Мы с Лиззи никогда не говорим о Джеймсе, и сейчас это как будто уже и не важно. Словно самый факт их знакомства у обоих нас изгладился из памяти. А между тем в каком-то, может быть, и безобидном смысле Джеймс оторвал меня от Лиззи, выхолостил наши отношения. Может быть, это как раз и есть то милосердное соизволение, основа нашего душевного покоя? Демоны, посланные возмущать нашу дружбу, убиты все до единого. Я о них не горюю. Порой, когда мы с Лиззи молча обмениваемся улыбками, мне сдается, что и она, возможно, думает о том же.
Опять была эта боль в груди, которую я впервые почувствовал в Шрафф-Энде, когда пытался принять ванну на кухне. Побывал у своего доктора, но он все свалил на какие-то «вирусы».

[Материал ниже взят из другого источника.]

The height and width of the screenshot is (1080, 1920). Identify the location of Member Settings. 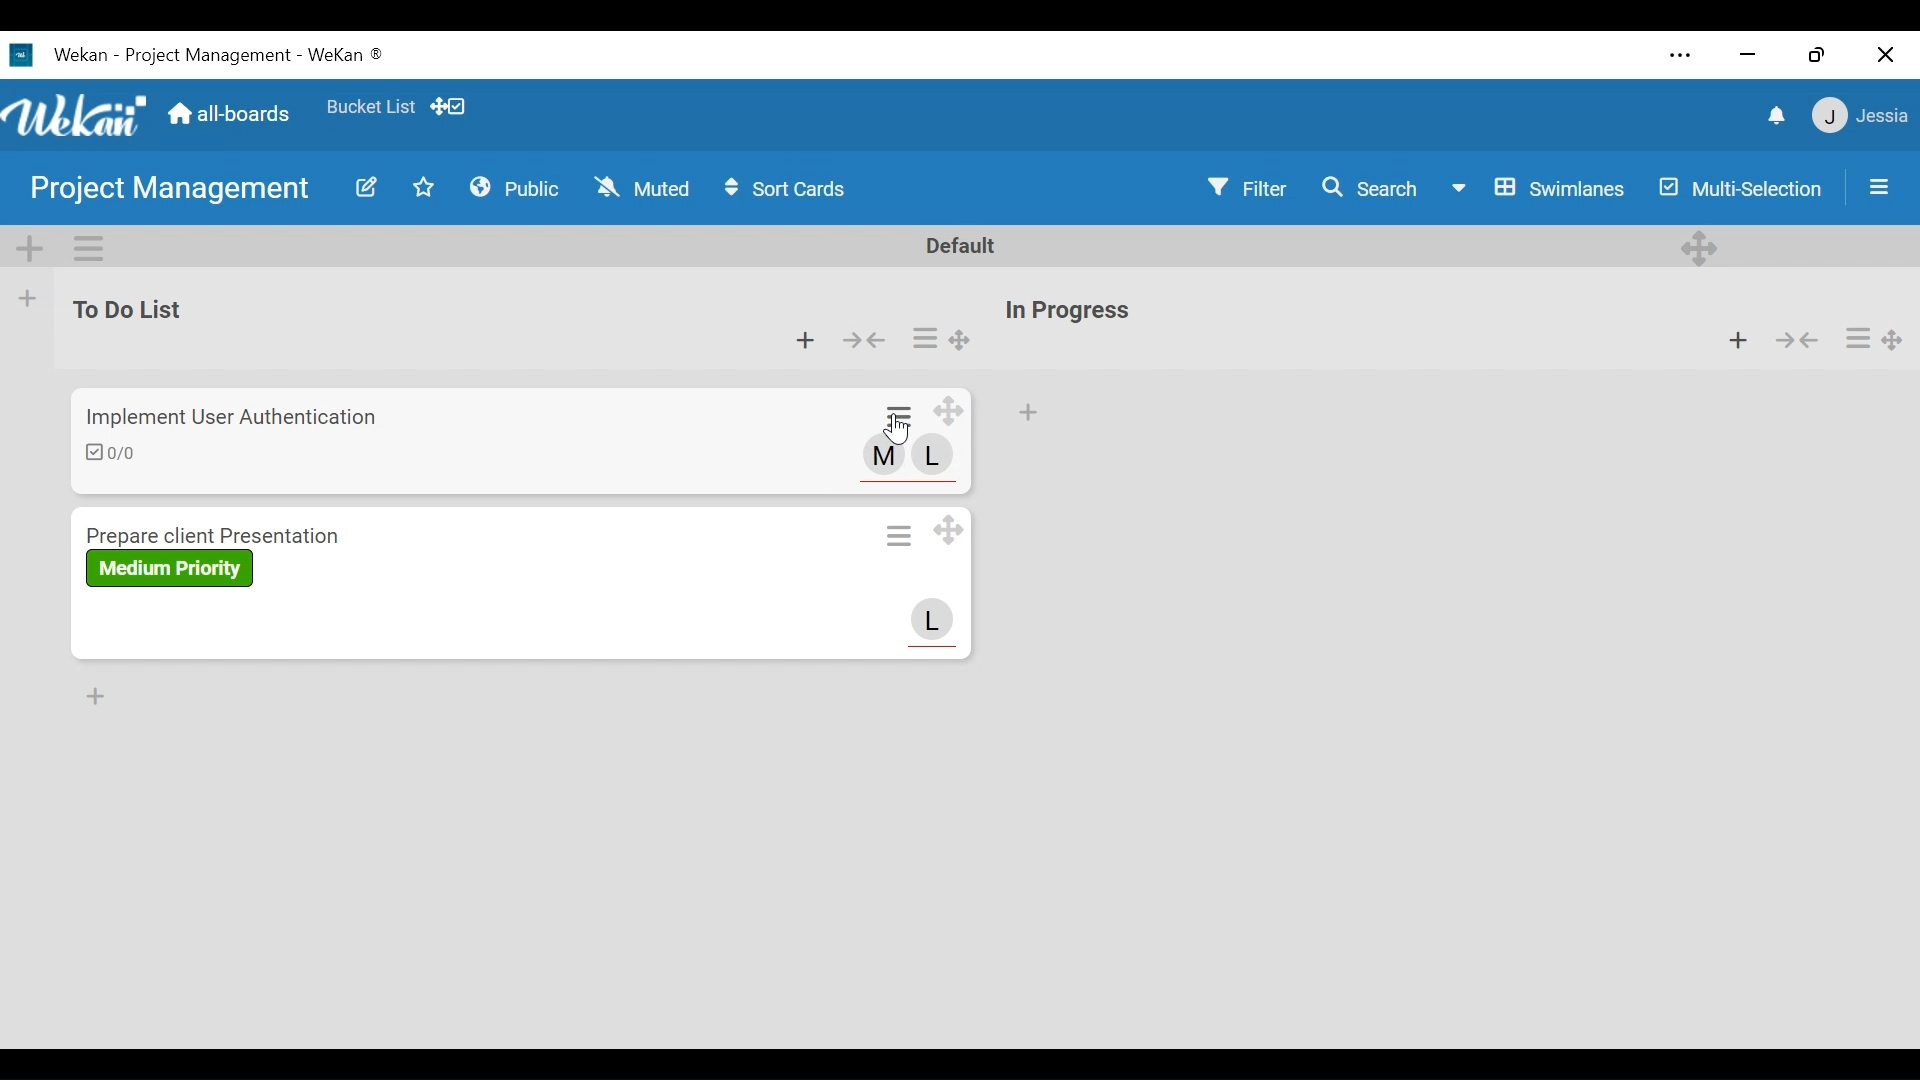
(1861, 115).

Иногда сижу и думаю, кому мне оставить свои деньги. Пожалуй, пора понемножку от них избавляться. Я уже послал чек Буддийскому обществу и еще один — в фонд защиты мира имени Арбелоу, а в ближайшее время намерен сразить своей щедростью Эразма Блика по случаю его женитьбы. Его «Гамлет» все еще не сходит со сцены, я все еще его не смотрел. Восточное добро я скорее всего целиком отдам в Британский музей, книги они могут забрать хоть сейчас. А стихи Джеймса завещаю Тоби Элсмиру. Почему я так спешу всем распорядиться? Или мне кажется, что я скоро умру? Нет, конечно, но все-таки это купание в Минновом Котле, как видно, не прошло для меня даром, причинило мне какой-то вред, не физический, а вроде как душевный. Я совершенно здоров, я не чувствую признаков старости, но замечаю, что люди начинают ко мне относиться как к «пожилому человеку», а в этом, несомненно, отражается то, каким я сам себя ощущаю. Мне преподносят подарки — растения в горшках, куриные консервы, справляются о моем самочувствии. Так какое же у меня самочувствие? Розмэри подарила мне полдюжины фаянсовых мисочек для супа.